Out of the heart come evil intentions, murder, adultery, fornication, theft, false witness, slander. These sins not only defile the person; they visit destruction and death upon the neighbor. And the name of God is blasphemed every time these evils are committed by those who proudly claim the identity of a Christian.

 

Far too often during this pandemic, the response of many has been to fight for freedom of choice and personal responsibility. But the Coronavirus is not going to go away without sacrifice on everyone’s part. The cure we must seek begins inside every human heart.

 

This gives me hope—because God makes you clean from the inside to the outside. God’s forgiveness is what cleanses your sinful heart and heals your sin-sick soul. It goes straight to the heart to destroy sin and sow the seeds of love and new life. Baptism cleanses both the body and the soul of sin’s defilement. In the water, we become one people—empowered by the Holy Spirit to use our hands, our voices, our gifts, our strength—to transform this world on God’s terms, rather than our own. God sows courage in your heart to confront evil in the spirit of Christian love.
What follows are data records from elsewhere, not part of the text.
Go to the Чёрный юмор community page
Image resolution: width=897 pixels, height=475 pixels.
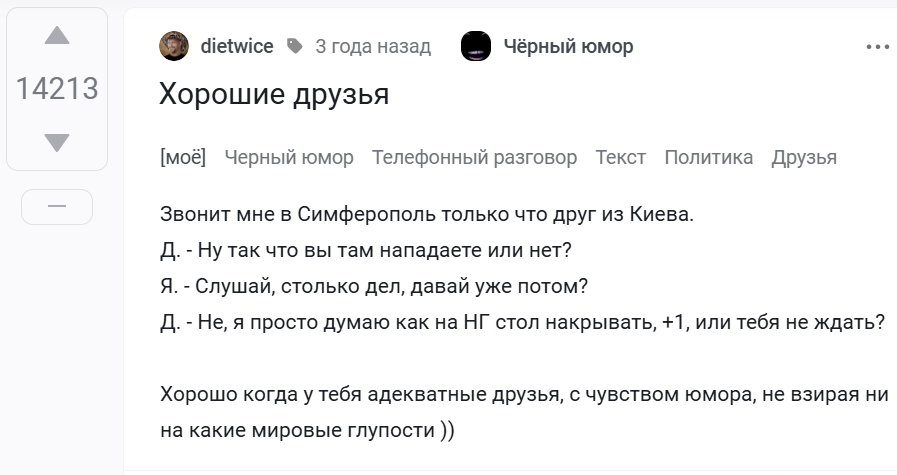tap(567, 46)
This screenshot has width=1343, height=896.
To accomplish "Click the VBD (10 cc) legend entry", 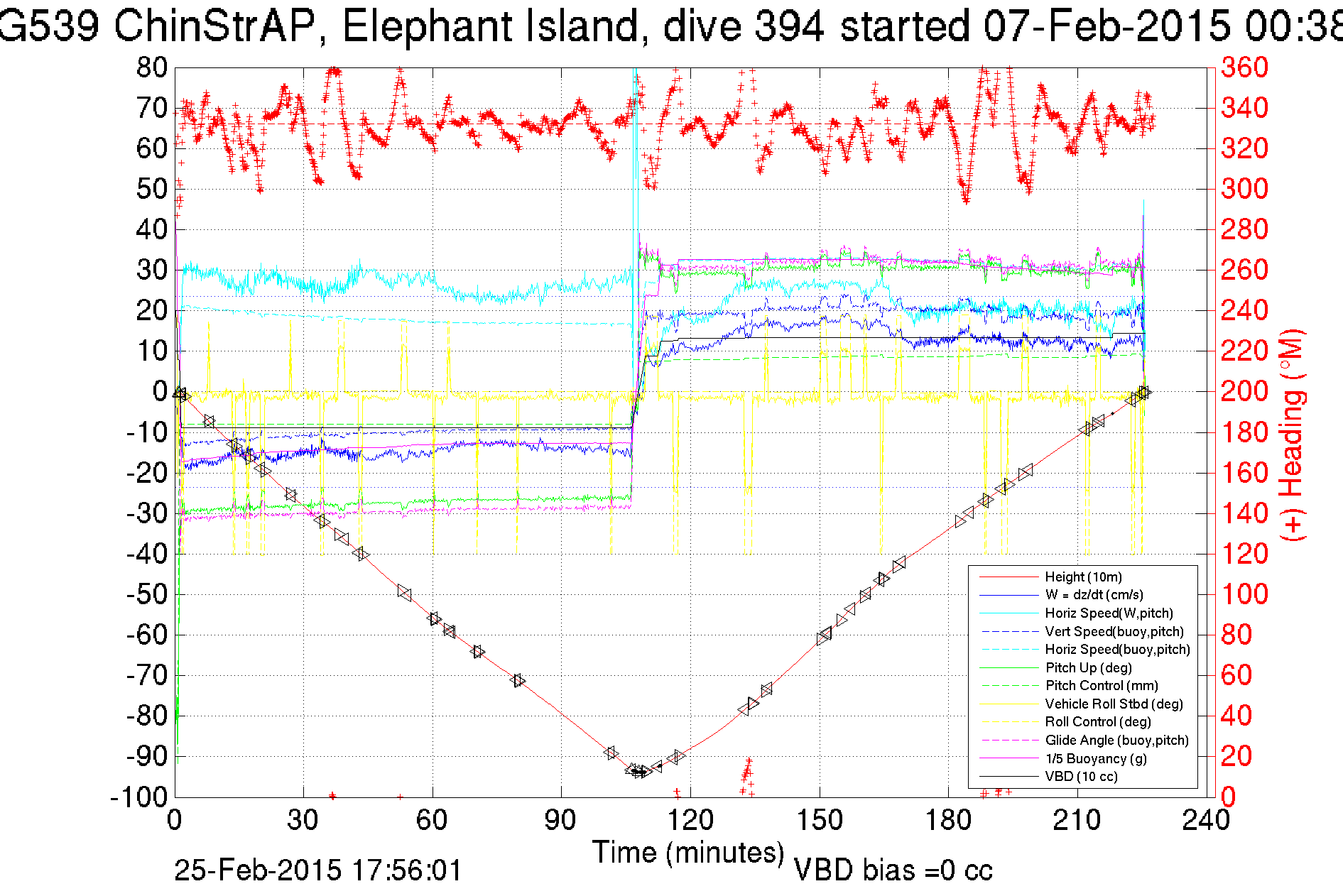I will click(1081, 777).
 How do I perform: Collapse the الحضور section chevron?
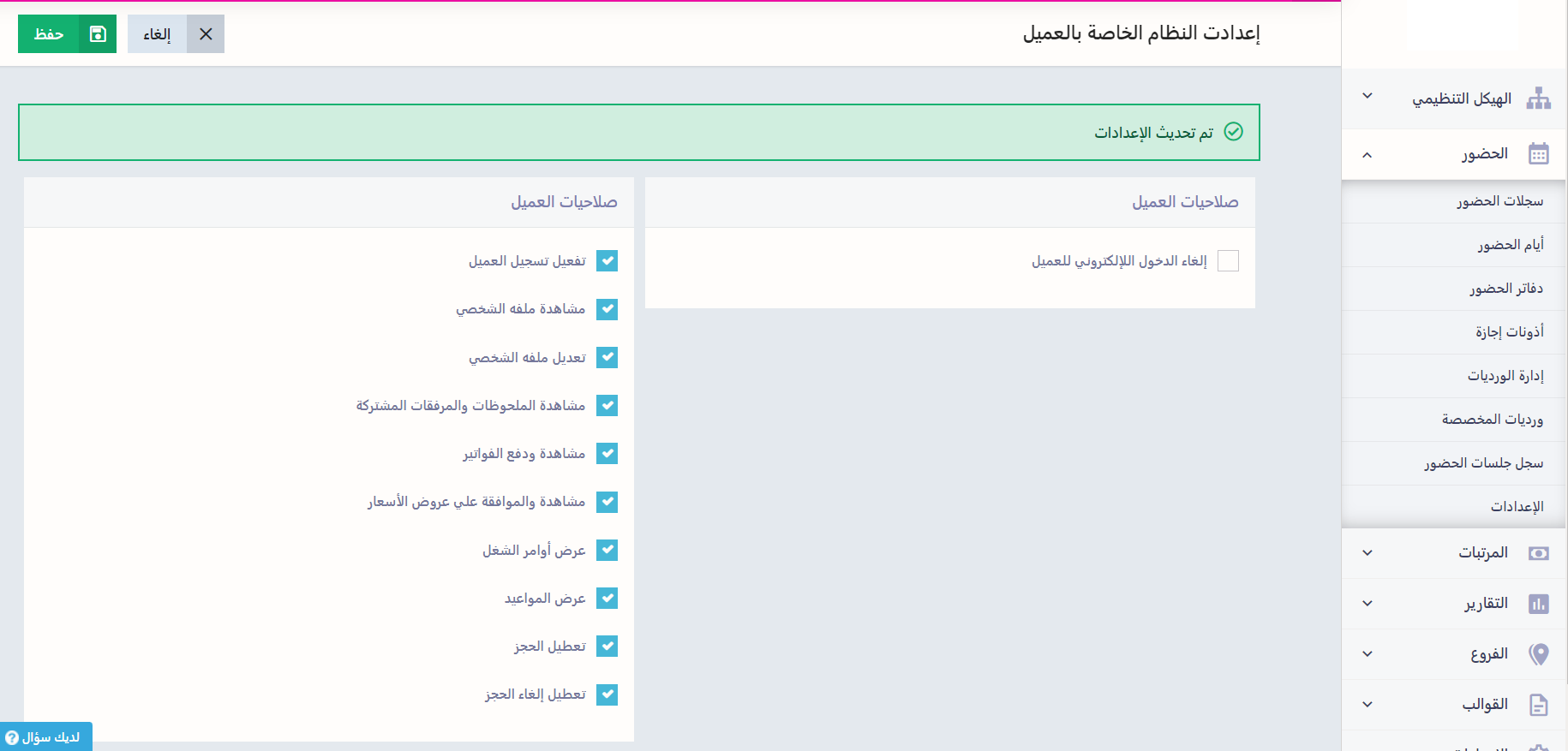[1368, 155]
Righteousness is what happens when faith works out what God has worked in. The strength and the willpower to defeat Covid; to enact justice and peace among peoples; to rebuild what has been thrown down—it all begins in your heart. 

 

The beauty of this promise is that there is not a person anywhere who cannot stand before the throne of grace to receive a clean heart from the Lord. Jesus does not turn away anyone who comes before him for forgiveness and healing. As God’s people, we are made to stand strong in the places where God’s children suffer evil—and we become ambassadors of hope. We are the ones who welcome wearied souls into God’s love. We are the ones who show the world, in grace and humility, that life and love will prevail in these evil days.